• _DATA PROVIDED_

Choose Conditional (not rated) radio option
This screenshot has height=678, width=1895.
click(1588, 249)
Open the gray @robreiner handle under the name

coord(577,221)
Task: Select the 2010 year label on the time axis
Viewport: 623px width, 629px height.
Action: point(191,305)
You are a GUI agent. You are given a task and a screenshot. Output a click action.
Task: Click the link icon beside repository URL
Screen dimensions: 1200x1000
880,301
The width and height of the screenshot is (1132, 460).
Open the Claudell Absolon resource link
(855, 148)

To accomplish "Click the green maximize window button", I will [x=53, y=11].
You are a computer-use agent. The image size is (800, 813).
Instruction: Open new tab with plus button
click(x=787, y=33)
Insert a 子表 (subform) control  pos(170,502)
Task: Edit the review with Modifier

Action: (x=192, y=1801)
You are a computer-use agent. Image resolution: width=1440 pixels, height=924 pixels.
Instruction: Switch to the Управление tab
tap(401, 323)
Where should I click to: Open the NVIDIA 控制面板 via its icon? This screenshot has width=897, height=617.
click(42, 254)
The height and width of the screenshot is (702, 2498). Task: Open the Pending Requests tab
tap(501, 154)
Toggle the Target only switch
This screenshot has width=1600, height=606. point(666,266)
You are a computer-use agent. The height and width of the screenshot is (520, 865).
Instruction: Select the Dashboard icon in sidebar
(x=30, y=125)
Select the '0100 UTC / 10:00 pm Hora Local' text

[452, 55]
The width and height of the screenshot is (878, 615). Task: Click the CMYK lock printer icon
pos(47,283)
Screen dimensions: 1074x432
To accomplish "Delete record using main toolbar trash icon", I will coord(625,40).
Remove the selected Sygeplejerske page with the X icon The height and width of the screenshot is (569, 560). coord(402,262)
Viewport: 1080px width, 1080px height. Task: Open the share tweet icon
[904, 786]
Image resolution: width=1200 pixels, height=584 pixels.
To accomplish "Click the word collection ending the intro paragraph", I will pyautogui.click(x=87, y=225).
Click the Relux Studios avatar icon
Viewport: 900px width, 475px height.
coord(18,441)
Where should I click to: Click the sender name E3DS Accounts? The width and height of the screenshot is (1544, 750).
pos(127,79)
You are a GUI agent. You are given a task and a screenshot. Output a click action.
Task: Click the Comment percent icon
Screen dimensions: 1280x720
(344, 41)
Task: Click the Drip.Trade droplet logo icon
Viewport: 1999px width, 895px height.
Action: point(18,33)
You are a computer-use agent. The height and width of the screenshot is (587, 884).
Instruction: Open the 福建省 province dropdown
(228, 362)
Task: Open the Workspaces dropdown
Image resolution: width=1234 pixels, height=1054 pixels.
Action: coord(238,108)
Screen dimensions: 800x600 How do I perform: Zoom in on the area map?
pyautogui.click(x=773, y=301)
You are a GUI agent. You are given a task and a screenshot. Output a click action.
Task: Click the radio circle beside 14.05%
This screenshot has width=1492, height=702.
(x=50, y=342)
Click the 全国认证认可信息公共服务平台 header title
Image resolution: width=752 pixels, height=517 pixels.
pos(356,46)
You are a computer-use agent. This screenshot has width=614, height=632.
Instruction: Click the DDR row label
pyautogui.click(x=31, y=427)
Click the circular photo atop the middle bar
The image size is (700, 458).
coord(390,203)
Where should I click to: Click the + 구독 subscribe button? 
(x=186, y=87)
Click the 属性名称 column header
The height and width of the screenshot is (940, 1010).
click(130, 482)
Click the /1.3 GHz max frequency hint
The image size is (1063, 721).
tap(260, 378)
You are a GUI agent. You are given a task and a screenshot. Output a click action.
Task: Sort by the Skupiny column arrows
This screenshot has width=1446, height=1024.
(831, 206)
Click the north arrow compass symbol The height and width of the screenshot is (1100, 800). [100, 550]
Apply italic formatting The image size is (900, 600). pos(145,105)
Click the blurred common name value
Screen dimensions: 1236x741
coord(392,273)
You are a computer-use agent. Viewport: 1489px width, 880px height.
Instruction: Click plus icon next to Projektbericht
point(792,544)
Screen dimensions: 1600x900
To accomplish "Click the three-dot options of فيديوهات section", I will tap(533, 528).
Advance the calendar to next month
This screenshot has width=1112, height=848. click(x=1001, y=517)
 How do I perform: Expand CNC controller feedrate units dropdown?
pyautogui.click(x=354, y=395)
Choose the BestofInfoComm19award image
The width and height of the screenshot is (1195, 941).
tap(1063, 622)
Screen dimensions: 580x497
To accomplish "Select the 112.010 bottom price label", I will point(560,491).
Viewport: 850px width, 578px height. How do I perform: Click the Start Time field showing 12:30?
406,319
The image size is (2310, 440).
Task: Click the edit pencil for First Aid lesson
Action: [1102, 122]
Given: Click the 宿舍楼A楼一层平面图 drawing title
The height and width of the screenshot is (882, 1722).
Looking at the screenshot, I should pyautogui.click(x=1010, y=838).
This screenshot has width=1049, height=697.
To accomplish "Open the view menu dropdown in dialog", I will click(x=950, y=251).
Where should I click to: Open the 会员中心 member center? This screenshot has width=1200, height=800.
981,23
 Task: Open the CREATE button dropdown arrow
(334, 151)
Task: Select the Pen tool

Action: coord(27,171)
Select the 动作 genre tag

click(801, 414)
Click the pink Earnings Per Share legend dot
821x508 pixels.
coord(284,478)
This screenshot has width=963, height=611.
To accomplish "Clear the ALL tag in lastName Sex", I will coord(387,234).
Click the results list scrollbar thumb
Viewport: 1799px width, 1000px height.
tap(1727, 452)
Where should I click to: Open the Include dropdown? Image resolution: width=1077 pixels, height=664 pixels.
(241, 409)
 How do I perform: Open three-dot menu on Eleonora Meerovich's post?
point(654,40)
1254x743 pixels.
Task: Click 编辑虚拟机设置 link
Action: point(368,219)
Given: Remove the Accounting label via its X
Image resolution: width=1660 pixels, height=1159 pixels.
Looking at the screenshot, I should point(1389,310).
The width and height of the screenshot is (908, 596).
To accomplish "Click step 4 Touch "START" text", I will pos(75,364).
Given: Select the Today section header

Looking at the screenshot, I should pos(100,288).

• _WHAT IS EXPECTED_
Using the records above, copy word for word the line with "Task: Open the CREATE button dropdown arrow", the line with "The width and height of the screenshot is (908, 596).", and every line between them.

• _TASK RESULT_
 Task: Open the CREATE button dropdown arrow
(334, 151)
Task: Select the Pen tool

Action: coord(27,171)
Select the 动作 genre tag

click(801, 414)
Click the pink Earnings Per Share legend dot
821x508 pixels.
coord(284,478)
This screenshot has width=963, height=611.
To accomplish "Clear the ALL tag in lastName Sex", I will coord(387,234).
Click the results list scrollbar thumb
Viewport: 1799px width, 1000px height.
tap(1727, 452)
Where should I click to: Open the Include dropdown? Image resolution: width=1077 pixels, height=664 pixels.
(241, 409)
 How do I perform: Open three-dot menu on Eleonora Meerovich's post?
point(654,40)
1254x743 pixels.
Task: Click 编辑虚拟机设置 link
Action: point(368,219)
Given: Remove the Accounting label via its X
Image resolution: width=1660 pixels, height=1159 pixels.
Looking at the screenshot, I should point(1389,310).
The width and height of the screenshot is (908, 596).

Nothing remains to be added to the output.